El Instituto de Investigación Sanitaria INCLIVA, del Hospital Clínico Universitario de València, ha participado en una investigación internacional cuyo principal objetivo es entender cómo las alteraciones moleculares asociadas a la distrofia miotónica tipo 1 (DM1) afectan a la comunicación entre neuronas.
Los resultados del estudio aportan nuevos conocimientos sobre los mecanismos implicados en la enfermedad e identifican una posible diana terapéutica para futuras investigaciones, según ha informado el instituto médico en un comunicado.
¿Qué es la distrofia miotónica tipo 1?
La distrofia miotónica tipo 1 es la forma más común de distrofia muscular en adultos y una enfermedad genética multisistémica que afecta tanto al músculo como al sistema nervioso.
Se caracteriza por provocar debilidad muscular progresiva, miotonía —un trastorno en el que el músculo se relaja más lentamente de lo normal después de contraerse de manera voluntaria— y alteraciones cardíacas y cognitivas, lo que tiene un impacto significativo en la calidad de vida de los pacientes.
Se estima que afecta a una de cada 8.000 personas y, al no existir tratamientos curativos en la actualidad, la distrofia miotónica tipo 1 continúa representando un importante reto clínico.

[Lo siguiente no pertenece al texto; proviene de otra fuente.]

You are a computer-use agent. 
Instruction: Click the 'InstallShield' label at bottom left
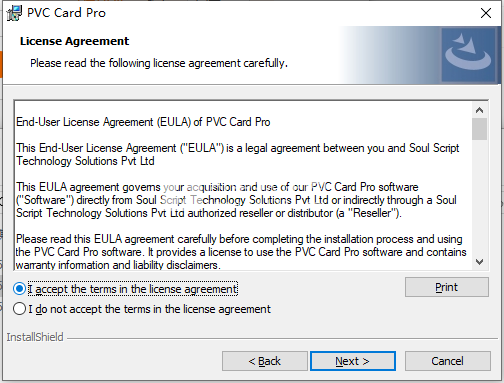35,337
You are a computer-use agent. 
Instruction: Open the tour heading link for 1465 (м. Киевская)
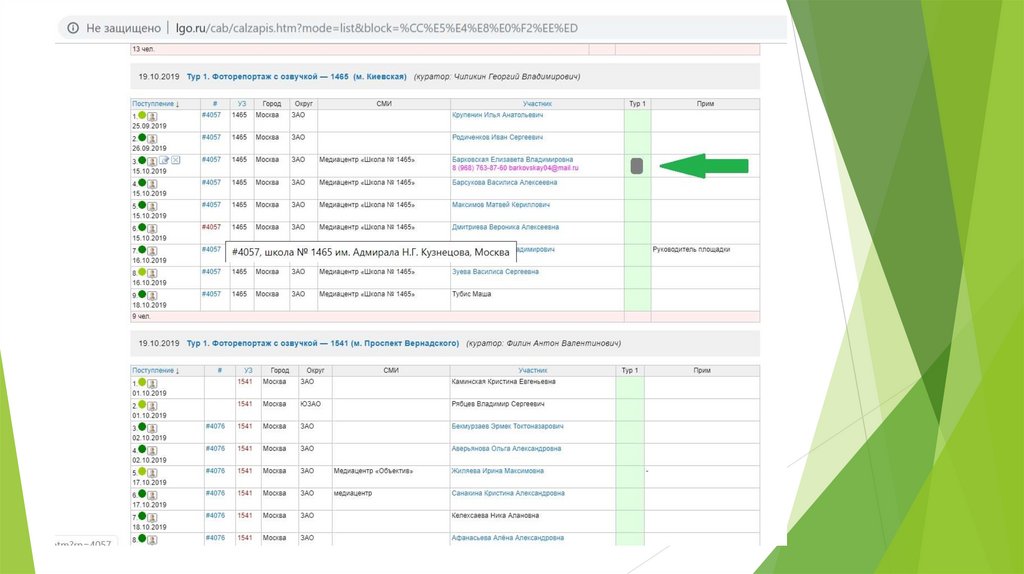pos(296,76)
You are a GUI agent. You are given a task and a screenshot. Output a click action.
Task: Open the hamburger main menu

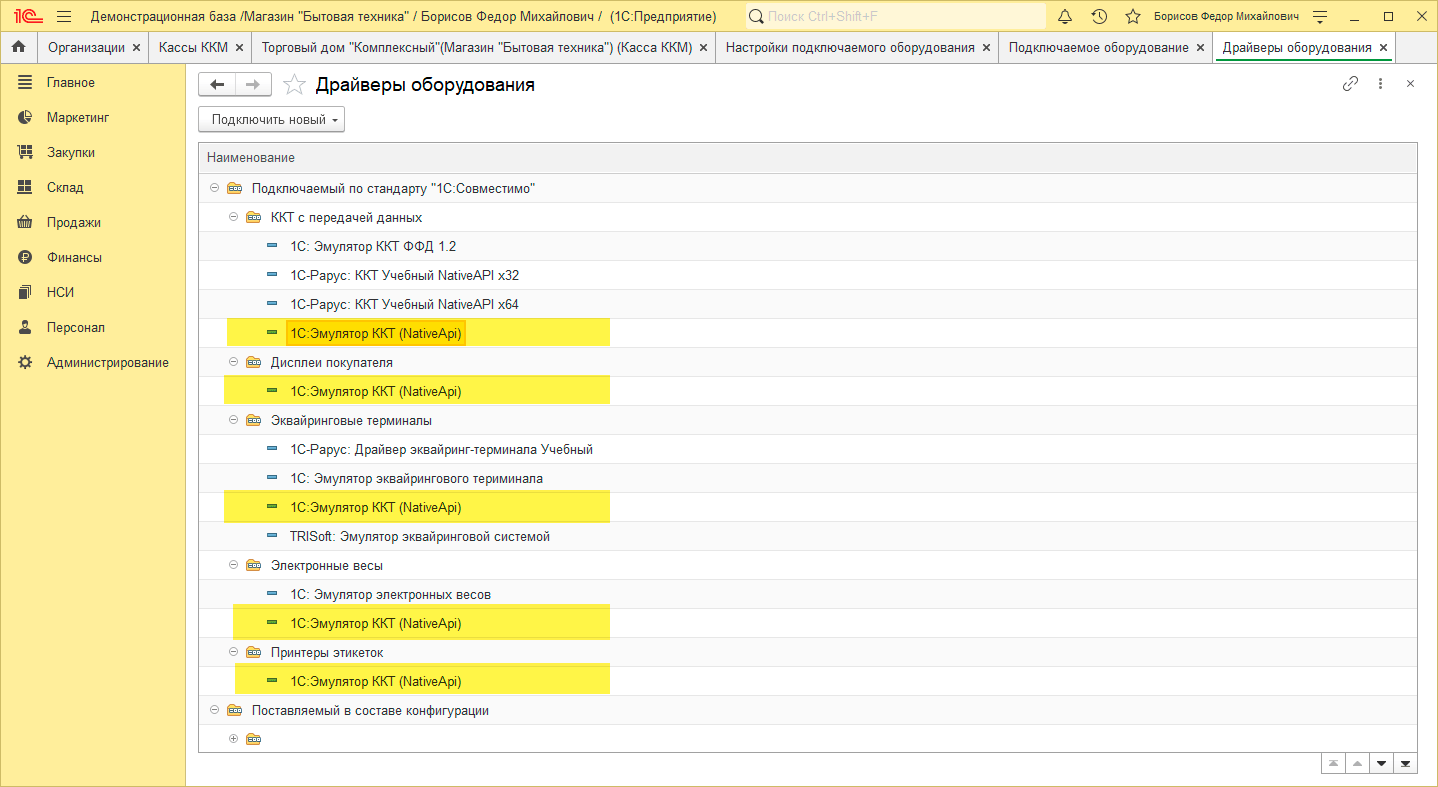64,17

A pesar de los avances en la identificación de su causa genética, los mecanismos que explican las alteraciones neurológicas y sinápticas —relativas a la comunicación entre neuronas o entre neuronas y músculos— de la enfermedad siguen siendo poco conocidos.

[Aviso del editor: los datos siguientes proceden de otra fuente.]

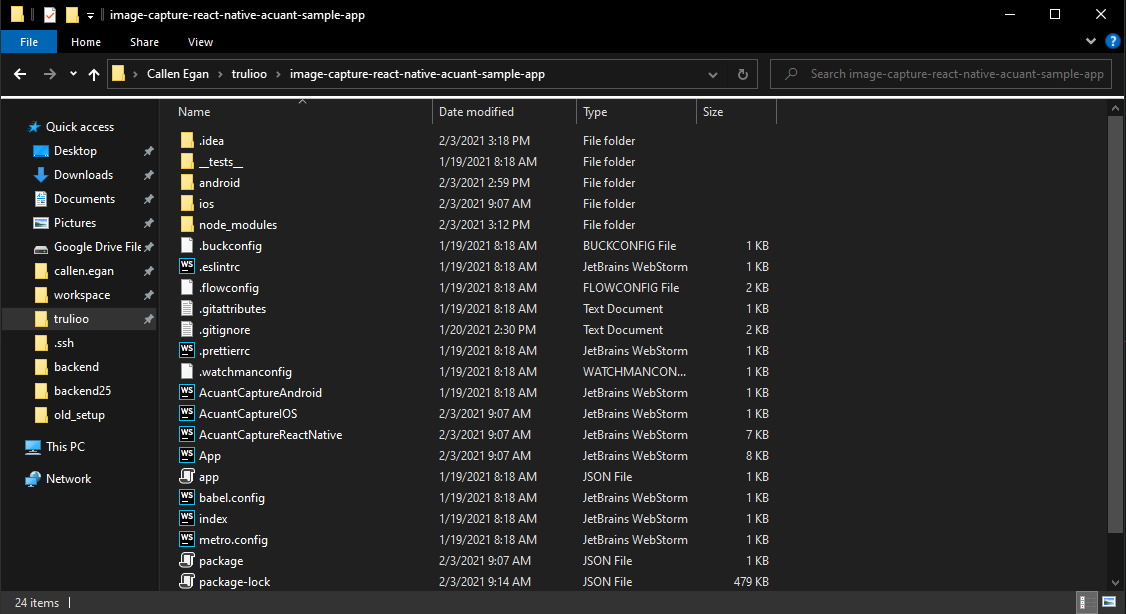Click the Back navigation arrow
Screen dimensions: 1126x614
(x=20, y=75)
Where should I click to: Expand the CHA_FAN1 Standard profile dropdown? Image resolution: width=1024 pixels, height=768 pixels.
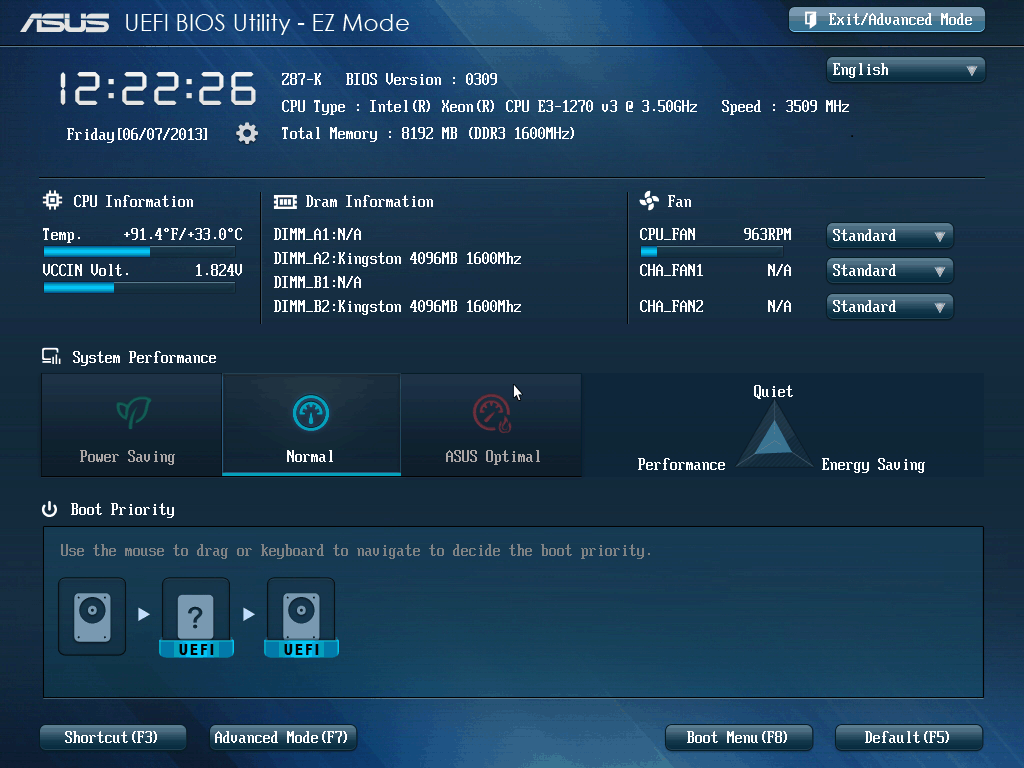889,271
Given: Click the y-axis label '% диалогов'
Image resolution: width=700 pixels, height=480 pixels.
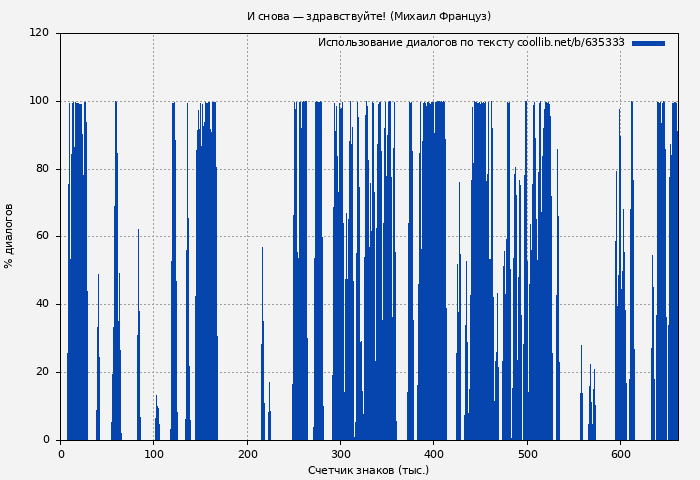Looking at the screenshot, I should (10, 236).
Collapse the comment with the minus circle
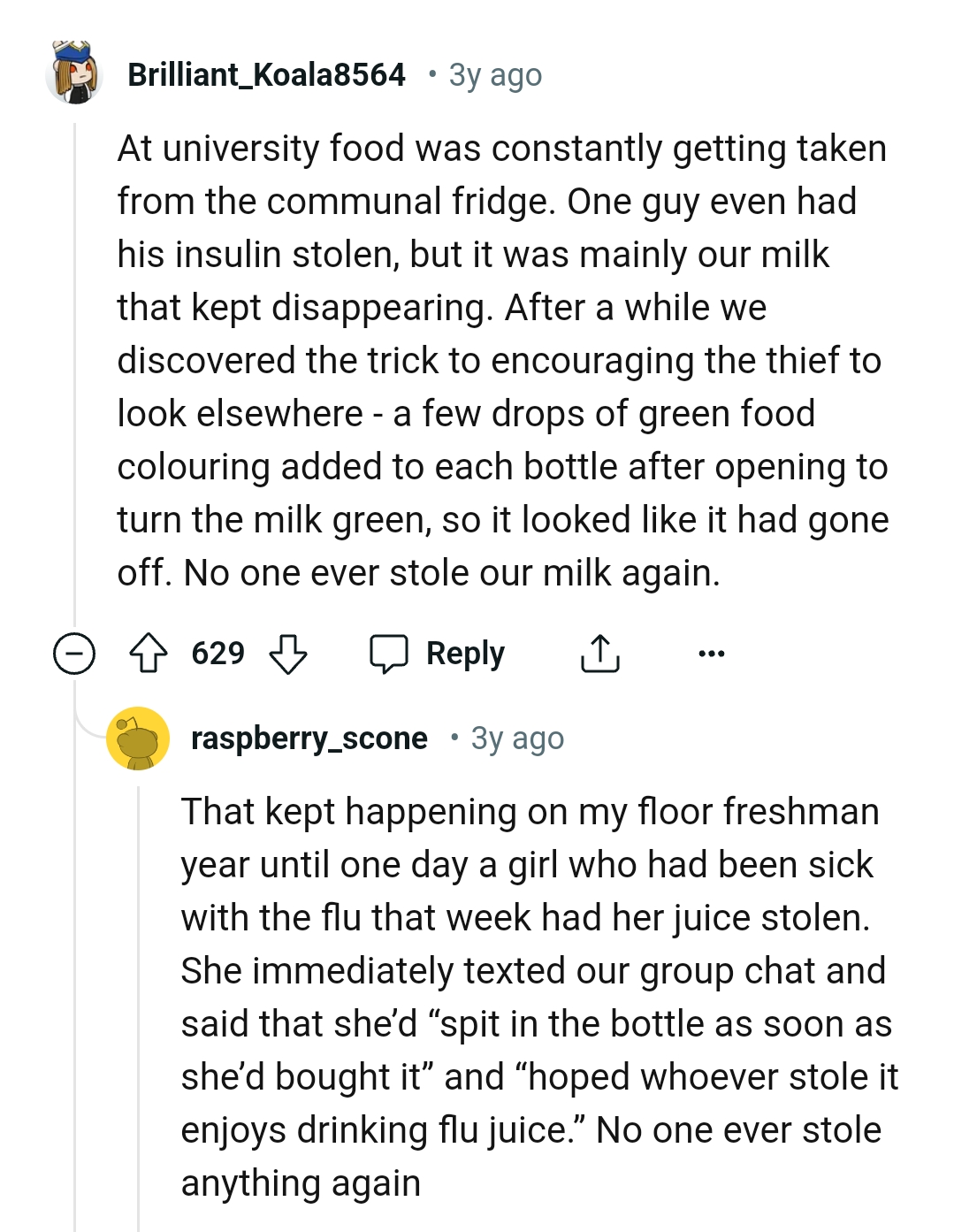Viewport: 954px width, 1232px height. click(74, 654)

En el estudio se ha analizado cómo unas repeticiones anómalas de una secuencia de ARN formada por tres letras (CUG: citosina, uracilo y guanina) pueden alterar la función sináptica y el movimiento.

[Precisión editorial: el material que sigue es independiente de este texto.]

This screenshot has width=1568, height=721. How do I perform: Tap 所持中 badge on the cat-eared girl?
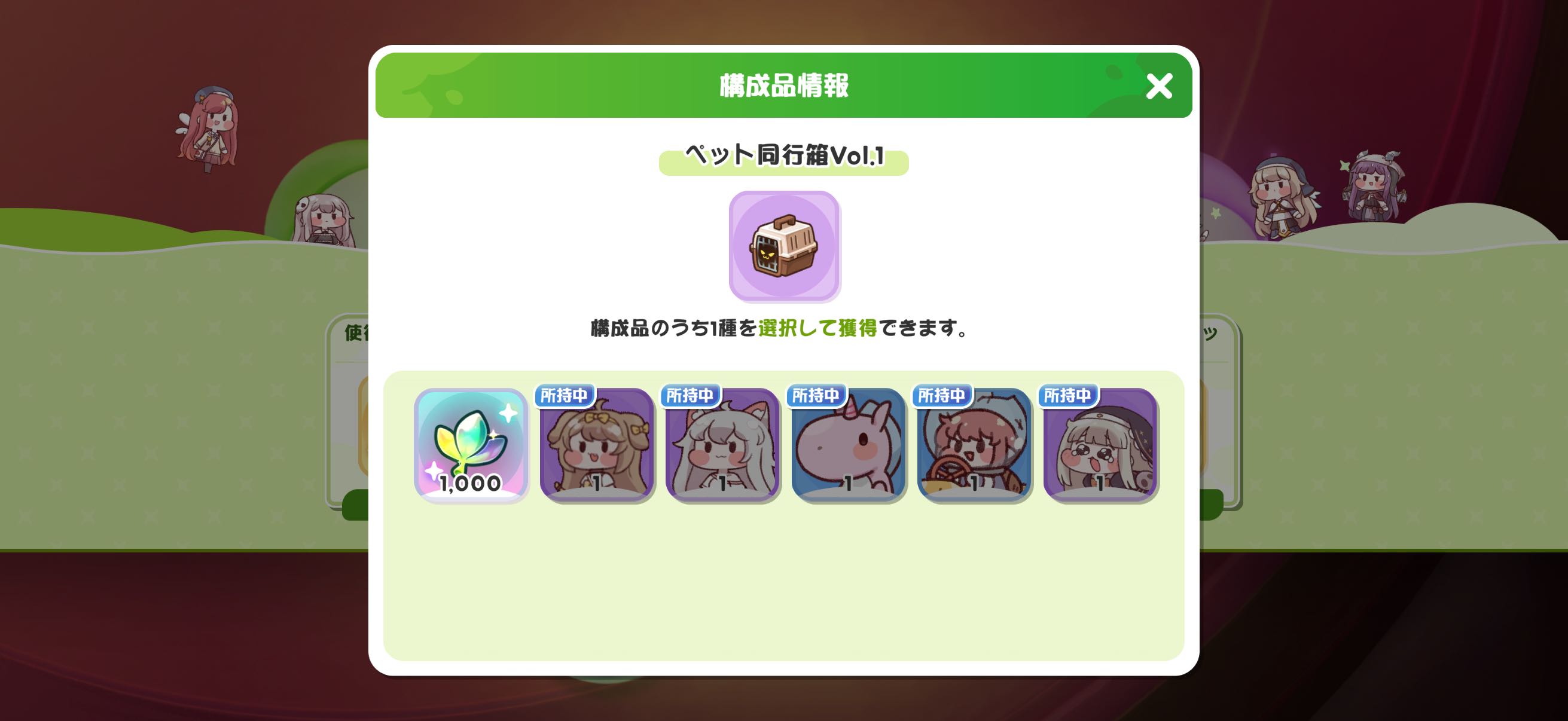point(690,396)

Los investigadores han estudiado si esta alteración afecta a la función sináptica —la forma en la que las neuronas se comunican entre ellas y envían mensajes a los músculos— y al comportamiento locomotor —la capacidad de moverse correctamente—.
Resultados del estudio
Los investigadores utilizaron como modelo experimental la mosca del vinagre o de la fruta, ya que muchos de los genes de este insecto funcionan de forma similar a los humanos. Introdujeron en las moscas repeticiones CUG expandidas asociadas a la enfermedad humana para estudiar su impacto sobre las neuronas y los músculos.
Los resultados de la investigación, publicados en Nature Communications, revelaron que una proteína llamada FasII (similar a la proteína NCAM1 en humanos) se encontraba en niveles demasiado elevados. Esta proteína ayuda a que las neuronas se conecten entre sí, pero cuando aparece en exceso, puede alterar la comunicación entre neuronas y músculo.
Además, mediante aproximaciones genéticas, demostraron que la reducción o modulación específica de FasII era capaz de revertir estos defectos, identificándola como un posible mecanismo clave y una potencial diana terapéutica para la enfermedad.
¿Quién ha participado en la investigación?
En la investigación ha participado el Grupo de Investigación en Genómica Traslacional Humana de INCLIVA-Universitat de València (BIOTECMED), coordinado por Rubén Artero, también investigador del CIBERER (Centro de Investigación Biomédica en Red de Enfermedades Raras) del Instituto de Salud Carlos III.
Destaca la participación de la doctora Ariadna Bargiela, investigadora postdoctoral Miguel Servet, y del doctor Javier Poyatos García, investigador postdoctoral Juan de la Cierva, ambos integrantes del Grupo de Investigación de INCLIVA, así como del doctor Juan J. Vilchez, investigador honorífico de la Universitat de València y colaborador de este grupo.